The main idea, is we are classifying distinct moving pieces, attached or not attached, it works either way.
The idea is you only need a new classification, if it is moving slightly differently, but of course also basic shape would also be important. both are discovered with 3d photography.
Train a net (boltzmann machine or even heirarchical temporal memory would do.) on some video, it can just be 2d, you can neglect 3d for this bit, you can do this prior to the classification step, or you can do it at the same time, its up to you.
Training detects some redundancies to improve your similarity matching. This can be done before the classification step.
This basicly just gives you your cell activations with a bit of redundancy taken care of, now every different photo will have a slightly different response up your layers, and more similar photos will have more similar responses.
It needent be noise free, you dont need it for reconstructive purposes, we employ classification later to make much better reconstruction possible.
Now we start classifying.
We start off with one module (or distinct piece), it means no matter what the response of the network is, itll arrive at this module id. it has 100% error leniency. We detect which module it is by the closest distance from all its snap shots, which we are adding once a frame to it, it starting with 0 snapshots.
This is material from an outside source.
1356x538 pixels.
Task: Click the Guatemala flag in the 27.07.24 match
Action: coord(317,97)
Every time we add the module state, we detect if we need a new part, thats if it has performed a mechanical posture change. We do this employing 3d photography, and we split off the part to another image on the new id, leaving a stencil of it behind. This stencilled off area, is an automatic pass, when counting error when doing a comparison.
You only need a new module (a new id) if its a distinct moving piece, or an i/o pair doubled.
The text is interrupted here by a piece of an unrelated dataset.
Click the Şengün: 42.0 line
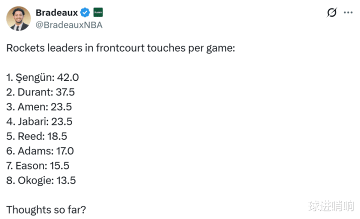This screenshot has width=360, height=219. [43, 78]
There is an I/O pair with every state, a description of sorrounding modules, and you wont have this at the start, this has to be inserted in once all moving objects have now been separated, a doubled i/o means its an extra complex function it needs a new category for. I is sorrounds, O is velocity.
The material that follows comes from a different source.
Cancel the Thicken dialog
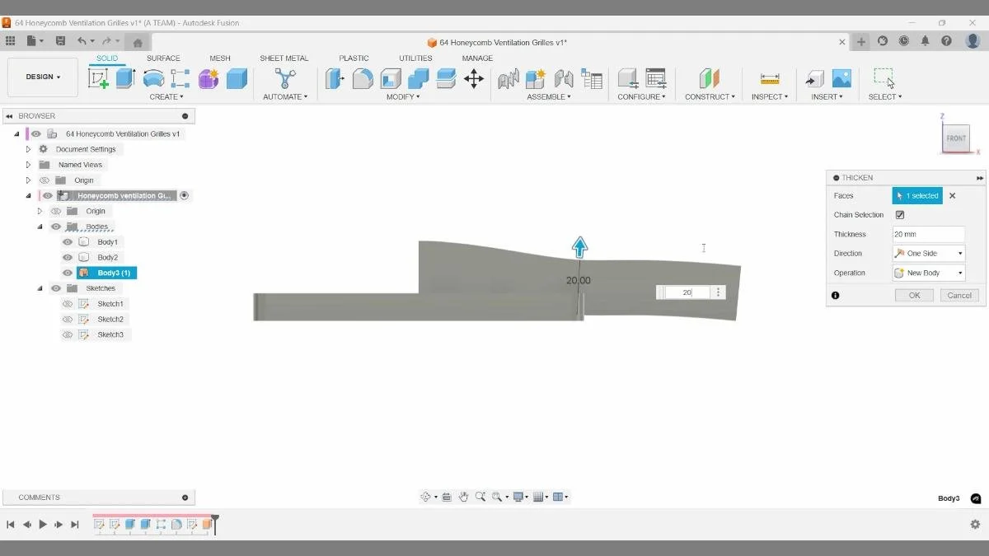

If its continually dollying between 2 modules, it means your better off just averaging the I/O together, than splitting off, as its just an error.
The networks purpose is for training only, but it employs the snap shots in more of a realtime database thing to get an error reading of "closeness"... reconstruction is now left to the snap shots stored at each categorization id, you have to rebuild the novel posture out of a patchwork of many of the states, closest states possible. (it requires depth to do this, if it were just 2d, its derivatives would all be flat wrong, pieces wouldnt come apart any good at all and the reconstruction would look like mario kart
so tell that to Jeff Hawkins when he thinks he can do image recognition in 2d... but actually its not a bad area of thought, doing it in 2d, because depth maps are buggy as hell.)
If you provide a 3d scene of ids, and now youll be able to get the colours, and displacements.
When I finally get this thing working, It'll make a video game out of stereo pair video.